> ACTIVITY
Even where a record seems odd, copy it exactly as it appears below.

(Records from a collection)

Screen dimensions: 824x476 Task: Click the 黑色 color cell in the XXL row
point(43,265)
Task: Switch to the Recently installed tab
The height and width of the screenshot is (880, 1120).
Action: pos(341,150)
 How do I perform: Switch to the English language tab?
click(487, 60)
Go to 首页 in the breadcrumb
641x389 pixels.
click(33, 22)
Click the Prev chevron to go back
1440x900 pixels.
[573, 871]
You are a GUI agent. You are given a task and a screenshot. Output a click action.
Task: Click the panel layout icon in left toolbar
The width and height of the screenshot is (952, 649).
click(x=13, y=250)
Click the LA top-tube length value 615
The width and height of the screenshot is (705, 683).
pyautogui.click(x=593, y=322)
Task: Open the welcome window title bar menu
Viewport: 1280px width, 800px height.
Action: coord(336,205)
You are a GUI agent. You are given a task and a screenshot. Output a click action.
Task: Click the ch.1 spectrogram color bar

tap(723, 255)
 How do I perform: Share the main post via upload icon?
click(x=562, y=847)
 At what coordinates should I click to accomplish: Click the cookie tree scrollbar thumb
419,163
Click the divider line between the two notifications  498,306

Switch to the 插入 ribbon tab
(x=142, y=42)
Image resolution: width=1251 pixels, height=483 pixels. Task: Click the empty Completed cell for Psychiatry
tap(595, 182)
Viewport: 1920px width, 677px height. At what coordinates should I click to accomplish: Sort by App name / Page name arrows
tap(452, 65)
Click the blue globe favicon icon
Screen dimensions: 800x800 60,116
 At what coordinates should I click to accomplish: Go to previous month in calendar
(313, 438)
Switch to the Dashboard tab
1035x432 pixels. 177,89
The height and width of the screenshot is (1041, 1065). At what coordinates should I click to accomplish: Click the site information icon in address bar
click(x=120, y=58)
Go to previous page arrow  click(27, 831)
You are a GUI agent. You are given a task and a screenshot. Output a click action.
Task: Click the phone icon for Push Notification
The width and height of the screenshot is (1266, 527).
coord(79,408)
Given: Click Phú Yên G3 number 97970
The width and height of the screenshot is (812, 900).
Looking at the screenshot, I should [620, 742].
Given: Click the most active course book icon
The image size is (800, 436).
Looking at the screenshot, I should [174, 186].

> ANSWER SECTION
Screen dimensions: 824x476 Task: Click the 黑色 color cell in the XXL row
point(43,265)
Task: Switch to the Recently installed tab
The height and width of the screenshot is (880, 1120).
Action: pos(341,150)
 How do I perform: Switch to the English language tab?
click(487, 60)
Go to 首页 in the breadcrumb
641x389 pixels.
click(33, 22)
Click the Prev chevron to go back
1440x900 pixels.
[573, 871]
You are a GUI agent. You are given a task and a screenshot. Output a click action.
Task: Click the panel layout icon in left toolbar
The width and height of the screenshot is (952, 649).
click(x=13, y=250)
Click the LA top-tube length value 615
The width and height of the screenshot is (705, 683).
pyautogui.click(x=593, y=322)
Task: Open the welcome window title bar menu
Viewport: 1280px width, 800px height.
Action: coord(336,205)
You are a GUI agent. You are given a task and a screenshot. Output a click action.
Task: Click the ch.1 spectrogram color bar

tap(723, 255)
 How do I perform: Share the main post via upload icon?
click(x=562, y=847)
 At what coordinates should I click to accomplish: Click the cookie tree scrollbar thumb
419,163
Click the divider line between the two notifications  498,306

Switch to the 插入 ribbon tab
(x=142, y=42)
Image resolution: width=1251 pixels, height=483 pixels. Task: Click the empty Completed cell for Psychiatry
tap(595, 182)
Viewport: 1920px width, 677px height. At what coordinates should I click to accomplish: Sort by App name / Page name arrows
tap(452, 65)
Click the blue globe favicon icon
Screen dimensions: 800x800 60,116
 At what coordinates should I click to accomplish: Go to previous month in calendar
(313, 438)
Switch to the Dashboard tab
1035x432 pixels. 177,89
The height and width of the screenshot is (1041, 1065). At what coordinates should I click to accomplish: Click the site information icon in address bar
click(x=120, y=58)
Go to previous page arrow  click(27, 831)
You are a GUI agent. You are given a task and a screenshot. Output a click action.
Task: Click the phone icon for Push Notification
The width and height of the screenshot is (1266, 527).
coord(79,408)
Given: Click Phú Yên G3 number 97970
The width and height of the screenshot is (812, 900).
Looking at the screenshot, I should [620, 742].
Given: Click the most active course book icon
The image size is (800, 436).
Looking at the screenshot, I should [174, 186].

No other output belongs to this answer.